この秋、中間選挙を控え、共和党の劣勢が伝えられる中、どうしても勝たなければ自分が危ういという危機感が焦りの発言、行動を引き起こしているのでしょう。議会での下院、上院の構成が最大の問題です。大統領弾劾は、下院の採決の結果で上院に送られ、その3分の2の賛成で弾劾となり大統領職が罷免されます。下院を通過した場合、国民の趨勢で上院の良識が働けば共和党の議員の中から造反が起こりかねません。これを何より恐れているのは明白です。現に支持率は低下してきています。打開策の目玉は対対中国政策で、この秋には習近平主席が訪米してトランプ大統領と会談することが決まっています。中国に農産物、工業製品等、米国製品を大量に購入してもらえば支持率低下の歯止めを期待できます。しかしながら、情勢は中国が有利なことは明白です。
トランプにとって最大の誤算と言えるのは、イランへの軍事攻撃ではないでしょうか、イスラエルのネタニエフ首相に踊らされて、イランの軍事攻撃に踏み切りました。米国の軍事力をもってすればイラ攻撃による体制転換は容易であると判断し、イランを軍事攻撃し、イランの最高指導者ハメネイ師、革命防衛隊のトップ等最高指導者層を爆殺しました。イランは体制返還すると考えたのでしょうが、イランは役割分担が明確であり、容易に態勢継続を可能にしていました。国家指導者にモジタバ師を選任し、革命防衛隊も新たなトップが選任されましたが以前よりも強硬派が就任したと言われています。

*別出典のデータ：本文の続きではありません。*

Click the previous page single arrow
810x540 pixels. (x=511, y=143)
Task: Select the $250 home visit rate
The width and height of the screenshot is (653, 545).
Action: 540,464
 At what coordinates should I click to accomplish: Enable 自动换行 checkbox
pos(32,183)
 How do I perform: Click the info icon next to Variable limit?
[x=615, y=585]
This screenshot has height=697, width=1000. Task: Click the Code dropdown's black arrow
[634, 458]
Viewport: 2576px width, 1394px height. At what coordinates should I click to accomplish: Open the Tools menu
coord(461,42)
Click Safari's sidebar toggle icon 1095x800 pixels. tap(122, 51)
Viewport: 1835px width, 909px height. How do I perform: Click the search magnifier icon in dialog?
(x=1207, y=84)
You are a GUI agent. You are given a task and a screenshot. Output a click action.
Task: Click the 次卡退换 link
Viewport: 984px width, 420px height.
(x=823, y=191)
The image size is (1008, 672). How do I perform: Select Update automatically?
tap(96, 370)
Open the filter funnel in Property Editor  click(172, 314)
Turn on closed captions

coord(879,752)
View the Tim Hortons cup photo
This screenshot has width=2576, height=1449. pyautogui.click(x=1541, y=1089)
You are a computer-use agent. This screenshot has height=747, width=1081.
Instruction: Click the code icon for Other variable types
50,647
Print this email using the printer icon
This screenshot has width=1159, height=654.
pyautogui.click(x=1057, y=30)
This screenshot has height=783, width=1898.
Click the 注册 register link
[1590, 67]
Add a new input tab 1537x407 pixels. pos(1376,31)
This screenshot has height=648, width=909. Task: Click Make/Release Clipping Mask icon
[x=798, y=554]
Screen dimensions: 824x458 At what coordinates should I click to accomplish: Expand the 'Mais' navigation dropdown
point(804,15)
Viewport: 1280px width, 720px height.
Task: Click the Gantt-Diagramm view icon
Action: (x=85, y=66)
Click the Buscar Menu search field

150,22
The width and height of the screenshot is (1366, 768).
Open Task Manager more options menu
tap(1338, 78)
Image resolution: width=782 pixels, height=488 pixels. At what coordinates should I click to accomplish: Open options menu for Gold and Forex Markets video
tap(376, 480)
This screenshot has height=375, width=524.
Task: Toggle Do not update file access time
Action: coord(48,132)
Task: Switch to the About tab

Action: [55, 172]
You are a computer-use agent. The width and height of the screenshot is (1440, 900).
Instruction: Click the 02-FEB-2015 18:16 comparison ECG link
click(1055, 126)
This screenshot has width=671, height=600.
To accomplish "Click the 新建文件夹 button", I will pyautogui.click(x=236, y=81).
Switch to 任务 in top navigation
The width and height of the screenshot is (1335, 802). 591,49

イラン国民も経済制裁には苦しみながらも、反体制向かわず、苦境に耐えています。長年続いた経済苦境に耐えてきたからなのでしょう。
ここでベトナム戦争との類似性に気づかされます。ベトナムでの敗因は、米国の思い上がりにあったのです。曖昧過ぎる戦争の目標、相手国の軽視、自国の軍事力の過信があげられています。米軍イラン戦争の結果、兵器弾薬薬が枯渇しつつあり、他の地域での配備にも支障をきたしており、ウクライナからの軍事支援要求にも対応しきれていません。これで利益を得るのは中国、ロシア、北朝鮮の三悪国家です。イラン戦争で突き付けられたのは、米国神話への疑問です、米国は自国を守ってくれるのかという疑念が湾岸諸国に起こりつつあります。米軍に基地を提供したが守ってくれるどころか、イランからの攻撃にさらされていて、米国に頼る以外のたいおうを迫られています。
米国はイスラエルとの関係であの地域から手を引くことは不可能です。米国内でもイスラエル支援への反対の声がたかまりつつあります、民主党側は言うまでもなく、共和党からもイスラエルのガザ地区における非人道的虐殺に非難の声が高まりつつあります。
最後に、イラン革命防衛隊の効果の弁を挙げます。「アメリカとの戦い方を本格的に学べるような戦争は今までに経験が無かった。この5か月で我々は戦い方を学んだ。思っていたほど米軍が強くないことが分かった。トランプ政権から聞こえてくる言葉よりも真実味があるからだ。」